Ordinary Fascism (), or Triumph Over Violence is a 1965 Soviet film directed by Mikhail Romm. The film is also known as Echo of the Jackboot in the United Kingdom. The film uses archival footage to depict the rise and fall of fascism in Nazi Germany.

Style
The film's style was largely influenced by the work of Soviet documentarian Esfir Shub. Shub is regarded as the creator of the compilation film, which re-uses preexisting footage to depict historical events. Shub's most famous compilation film, The Fall of the Romanov Dynasty, gathered newsreel footage from pre-revolutionary Russia to depict the decline of the Czar and valorize the Russian Revolution. Inspired by Shub's state-approved documentary style, Romm culled material from German archives, archives of post-war antifascist organizations, photo archives, and archives seized from the German military to create his documentary.

Romm employed several cutting-edge technologies in the documentary. Using the reverse playback technique, Romm was able to repeat sequences like the kiss given by a Nazi party official to industrialist Alfried Krupp, which Romm used to highlight the relationship between the Nazi party and organized capital. Romm also used freeze-frame shots to focus on specific moments from the archival footage.

▸ **WRITTEN PROBLEM 1**: In the passage on Ordinary Fascism, what is the film known as in the United Kingdom?
▸ **WRITTEN PROBLEM 2**: Please return the passage on Ordinary Fascism from "Ordinary Fascism (), or" up to and including "in Nazi Germany.", word for word.
▸ **WRITTEN PROBLEM 3**: Say whether each statement agrees with the passage on Ordinary Fascism, answering yes or no and quoting the words that decide it: (a) Shub's most famous compilation film is The Fall of the Romanov Dynasty. (b) The film was directed by Esfir Shub. (c) Romm used freeze-frame shots to focus on specific moments from the archival footage.
The material that comes after this is not needed for the work here.

▸ **MATERIAL SHOWN**:
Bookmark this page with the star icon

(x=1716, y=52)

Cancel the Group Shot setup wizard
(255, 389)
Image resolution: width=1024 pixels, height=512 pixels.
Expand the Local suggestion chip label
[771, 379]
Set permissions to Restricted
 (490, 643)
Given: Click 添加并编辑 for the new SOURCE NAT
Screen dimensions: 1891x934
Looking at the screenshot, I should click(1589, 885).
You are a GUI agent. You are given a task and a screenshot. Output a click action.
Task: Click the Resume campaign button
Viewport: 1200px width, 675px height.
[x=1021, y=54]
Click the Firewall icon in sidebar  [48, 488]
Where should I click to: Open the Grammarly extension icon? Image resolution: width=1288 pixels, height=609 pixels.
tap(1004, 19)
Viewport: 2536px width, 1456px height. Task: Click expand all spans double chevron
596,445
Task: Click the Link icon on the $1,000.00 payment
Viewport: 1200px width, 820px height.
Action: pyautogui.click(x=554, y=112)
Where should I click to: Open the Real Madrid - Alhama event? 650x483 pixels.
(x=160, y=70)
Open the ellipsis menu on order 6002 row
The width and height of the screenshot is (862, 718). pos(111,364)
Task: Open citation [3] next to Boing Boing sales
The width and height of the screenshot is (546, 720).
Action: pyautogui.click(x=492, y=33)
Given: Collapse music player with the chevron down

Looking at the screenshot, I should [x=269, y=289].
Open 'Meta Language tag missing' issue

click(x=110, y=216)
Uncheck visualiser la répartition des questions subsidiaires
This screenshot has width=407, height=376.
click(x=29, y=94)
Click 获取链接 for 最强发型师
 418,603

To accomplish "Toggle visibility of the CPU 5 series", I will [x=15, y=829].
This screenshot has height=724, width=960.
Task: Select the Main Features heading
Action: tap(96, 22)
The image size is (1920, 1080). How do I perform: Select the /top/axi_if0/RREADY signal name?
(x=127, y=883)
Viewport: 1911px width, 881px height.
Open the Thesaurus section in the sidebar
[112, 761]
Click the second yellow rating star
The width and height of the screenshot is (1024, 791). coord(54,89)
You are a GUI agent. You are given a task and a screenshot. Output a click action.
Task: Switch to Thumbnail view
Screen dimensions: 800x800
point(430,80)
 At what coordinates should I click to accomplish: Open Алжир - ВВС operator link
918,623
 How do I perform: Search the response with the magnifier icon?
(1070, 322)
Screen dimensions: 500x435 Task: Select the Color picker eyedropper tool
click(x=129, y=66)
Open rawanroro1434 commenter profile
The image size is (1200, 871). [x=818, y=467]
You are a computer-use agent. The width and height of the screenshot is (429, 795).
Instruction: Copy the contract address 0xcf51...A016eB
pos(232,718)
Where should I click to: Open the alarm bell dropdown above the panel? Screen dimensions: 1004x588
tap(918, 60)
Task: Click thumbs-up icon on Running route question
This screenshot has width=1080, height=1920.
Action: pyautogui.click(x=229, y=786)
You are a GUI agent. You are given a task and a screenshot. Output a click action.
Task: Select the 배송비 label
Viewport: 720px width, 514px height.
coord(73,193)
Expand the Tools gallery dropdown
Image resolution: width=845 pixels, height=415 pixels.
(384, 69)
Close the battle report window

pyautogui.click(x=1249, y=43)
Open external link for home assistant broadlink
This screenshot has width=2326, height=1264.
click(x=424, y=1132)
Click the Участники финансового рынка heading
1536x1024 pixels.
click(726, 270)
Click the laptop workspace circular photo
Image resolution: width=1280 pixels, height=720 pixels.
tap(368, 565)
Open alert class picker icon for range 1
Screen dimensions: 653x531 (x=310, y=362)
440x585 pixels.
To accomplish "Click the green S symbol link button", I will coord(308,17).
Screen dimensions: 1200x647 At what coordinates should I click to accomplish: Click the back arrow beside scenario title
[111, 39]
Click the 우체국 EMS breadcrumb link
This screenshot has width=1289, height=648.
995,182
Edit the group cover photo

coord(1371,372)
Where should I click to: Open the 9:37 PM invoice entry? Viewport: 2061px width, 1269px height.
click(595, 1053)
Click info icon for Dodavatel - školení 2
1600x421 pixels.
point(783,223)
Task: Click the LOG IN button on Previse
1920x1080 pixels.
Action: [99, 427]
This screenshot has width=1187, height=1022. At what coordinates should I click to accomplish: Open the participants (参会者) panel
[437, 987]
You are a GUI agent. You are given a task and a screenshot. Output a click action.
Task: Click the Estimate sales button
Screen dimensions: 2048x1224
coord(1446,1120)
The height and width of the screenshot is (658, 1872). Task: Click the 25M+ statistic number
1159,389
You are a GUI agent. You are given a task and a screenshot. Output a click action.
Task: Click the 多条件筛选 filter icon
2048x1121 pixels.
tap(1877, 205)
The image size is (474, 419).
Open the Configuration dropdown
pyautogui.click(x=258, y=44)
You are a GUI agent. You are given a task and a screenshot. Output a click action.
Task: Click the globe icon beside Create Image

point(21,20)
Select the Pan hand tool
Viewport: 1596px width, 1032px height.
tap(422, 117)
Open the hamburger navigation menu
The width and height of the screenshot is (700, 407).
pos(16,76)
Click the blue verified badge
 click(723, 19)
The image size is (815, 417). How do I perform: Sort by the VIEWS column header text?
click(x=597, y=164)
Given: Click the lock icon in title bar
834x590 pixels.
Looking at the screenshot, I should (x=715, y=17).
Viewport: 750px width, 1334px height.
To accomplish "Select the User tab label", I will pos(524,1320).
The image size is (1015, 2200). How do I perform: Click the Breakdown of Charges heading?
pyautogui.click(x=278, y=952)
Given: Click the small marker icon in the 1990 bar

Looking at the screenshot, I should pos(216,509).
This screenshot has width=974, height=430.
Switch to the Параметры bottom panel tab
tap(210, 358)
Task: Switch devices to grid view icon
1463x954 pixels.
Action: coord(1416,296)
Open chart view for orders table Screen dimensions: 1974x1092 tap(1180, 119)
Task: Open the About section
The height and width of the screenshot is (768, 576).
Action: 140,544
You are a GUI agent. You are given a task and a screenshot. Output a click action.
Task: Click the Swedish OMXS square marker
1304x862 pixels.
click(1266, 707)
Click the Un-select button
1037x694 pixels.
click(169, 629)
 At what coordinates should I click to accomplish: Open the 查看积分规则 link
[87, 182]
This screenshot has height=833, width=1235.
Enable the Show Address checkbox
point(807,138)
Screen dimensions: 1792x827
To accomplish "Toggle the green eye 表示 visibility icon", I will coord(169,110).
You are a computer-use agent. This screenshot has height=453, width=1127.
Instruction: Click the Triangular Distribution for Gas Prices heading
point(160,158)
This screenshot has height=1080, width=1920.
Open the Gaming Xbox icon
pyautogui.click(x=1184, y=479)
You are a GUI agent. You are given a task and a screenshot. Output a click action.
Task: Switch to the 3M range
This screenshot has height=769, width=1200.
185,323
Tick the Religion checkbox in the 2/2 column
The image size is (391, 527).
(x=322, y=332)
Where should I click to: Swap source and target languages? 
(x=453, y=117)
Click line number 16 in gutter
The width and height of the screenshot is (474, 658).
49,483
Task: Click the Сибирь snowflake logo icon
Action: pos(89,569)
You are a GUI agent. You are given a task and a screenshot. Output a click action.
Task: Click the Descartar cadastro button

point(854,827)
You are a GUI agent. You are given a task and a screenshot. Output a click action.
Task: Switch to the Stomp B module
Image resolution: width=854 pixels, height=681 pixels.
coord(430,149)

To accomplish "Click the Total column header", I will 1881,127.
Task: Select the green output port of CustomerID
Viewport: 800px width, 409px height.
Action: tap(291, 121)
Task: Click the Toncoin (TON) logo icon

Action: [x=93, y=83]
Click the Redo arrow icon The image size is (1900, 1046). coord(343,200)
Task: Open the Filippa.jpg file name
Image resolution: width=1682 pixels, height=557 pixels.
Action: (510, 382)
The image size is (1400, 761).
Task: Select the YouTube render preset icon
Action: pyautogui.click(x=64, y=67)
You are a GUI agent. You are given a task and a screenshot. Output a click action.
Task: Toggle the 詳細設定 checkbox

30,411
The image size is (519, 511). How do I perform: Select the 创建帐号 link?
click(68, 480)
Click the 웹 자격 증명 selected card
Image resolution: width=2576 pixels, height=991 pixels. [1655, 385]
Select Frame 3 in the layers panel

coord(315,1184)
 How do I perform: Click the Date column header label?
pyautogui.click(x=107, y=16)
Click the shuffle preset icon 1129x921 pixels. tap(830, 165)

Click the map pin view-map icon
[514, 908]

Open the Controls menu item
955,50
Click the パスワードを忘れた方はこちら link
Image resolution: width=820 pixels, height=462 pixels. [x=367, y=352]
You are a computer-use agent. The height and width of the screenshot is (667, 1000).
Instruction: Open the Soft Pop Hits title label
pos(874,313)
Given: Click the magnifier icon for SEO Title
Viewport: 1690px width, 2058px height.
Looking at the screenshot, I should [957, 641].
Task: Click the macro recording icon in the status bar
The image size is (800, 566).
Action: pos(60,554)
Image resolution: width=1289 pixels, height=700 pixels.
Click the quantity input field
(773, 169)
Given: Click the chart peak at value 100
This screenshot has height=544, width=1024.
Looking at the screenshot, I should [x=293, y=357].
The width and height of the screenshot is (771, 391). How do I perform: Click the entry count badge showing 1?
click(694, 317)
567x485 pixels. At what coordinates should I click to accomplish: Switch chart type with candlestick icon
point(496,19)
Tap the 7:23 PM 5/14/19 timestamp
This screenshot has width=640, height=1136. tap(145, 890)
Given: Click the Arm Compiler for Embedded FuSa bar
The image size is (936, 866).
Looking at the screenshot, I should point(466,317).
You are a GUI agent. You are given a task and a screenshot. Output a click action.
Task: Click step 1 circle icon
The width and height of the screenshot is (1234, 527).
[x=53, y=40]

▸ **CORRECT RESULT 1**: Echo of the Jackboot

▸ **CORRECT RESULT 2**:
Ordinary Fascism (), or Triumph Over Violence is a 1965 Soviet film directed by Mikhail Romm. The film is also known as Echo of the Jackboot in the United Kingdom. The film uses archival footage to depict the rise and fall of fascism in Nazi Germany.

▸ **CORRECT RESULT 3**:
(a) Yes: "Shub's most famous compilation film, The Fall of the Romanov Dynasty"
(b) No: "directed by Mikhail Romm"
(c) Yes: "Romm also used freeze-frame shots to focus on specific moments from the archival footage."